Miscellaneous TC features where GO is inferior

  • Auditing/Permissions: If you have more than one team TeamCity allows you manage permissions and it has a good auditing feature that shows you which user changed what and when. GO can show you the diff between two versions of the global config.xml file.
  • Custom build numbers in TeamCity, incrementing only numbers in GO.
  • Sophisticated environment variable setting in TC, predefined ones in GO 
  • Jobs can interact with Teamcity, e.g. update status data, nothing in GO
  • Jobs can have arbitrary names and descriptions in TC, GO doesn't allow whitespace in names, leading_to_strange_conventions.
  • all thinkable variants of triggers and dependency chains between jobs allows you to build sophisticated pipelines in TC
  • job queues are visible in TC, making it easy to debug non starting and pending builds. In GO you have no hint when you job will start or to manipulate the queue when something went wrong. I have seen jobs hanging in GO forever because agents requirements were missing.
  • Good history of deployments/builds from the past. You see which commits are in with deployment, and you can rollback to an older version directly from this history view.

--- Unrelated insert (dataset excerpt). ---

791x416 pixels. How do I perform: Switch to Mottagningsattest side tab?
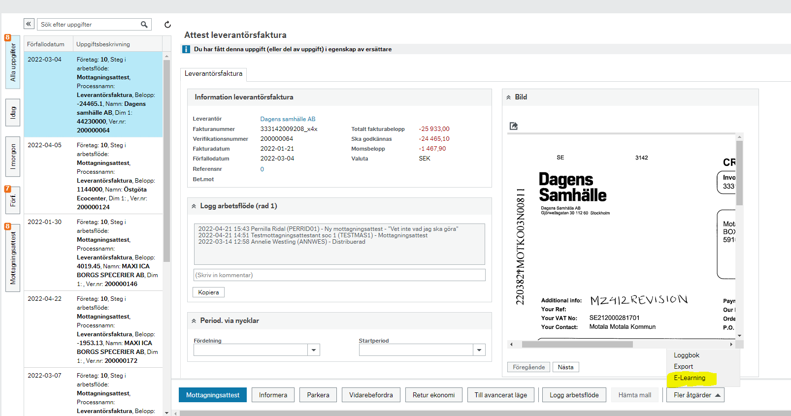coord(13,257)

There are still more points where TeamCity outperforms GO (backups, recovery, auto updating agents, ...). I hope I have listed enough to show you mature TeamCity is compared against GO. If you have a problem there is a very high chance that TeamCity has a solution. With GO you will find yourself running into limitations or living with crude workarounds which make your teams less productive. 


If you have a working and mature CI System (Jenkins, TeamCity, ...) don't switch to GO just because you want to do Continuous Delivery. GO has the same disadvantages but lacks many important productivity features. Either evolve your existing CI System to also deliver software or try out a radical different approach like hubot deploy.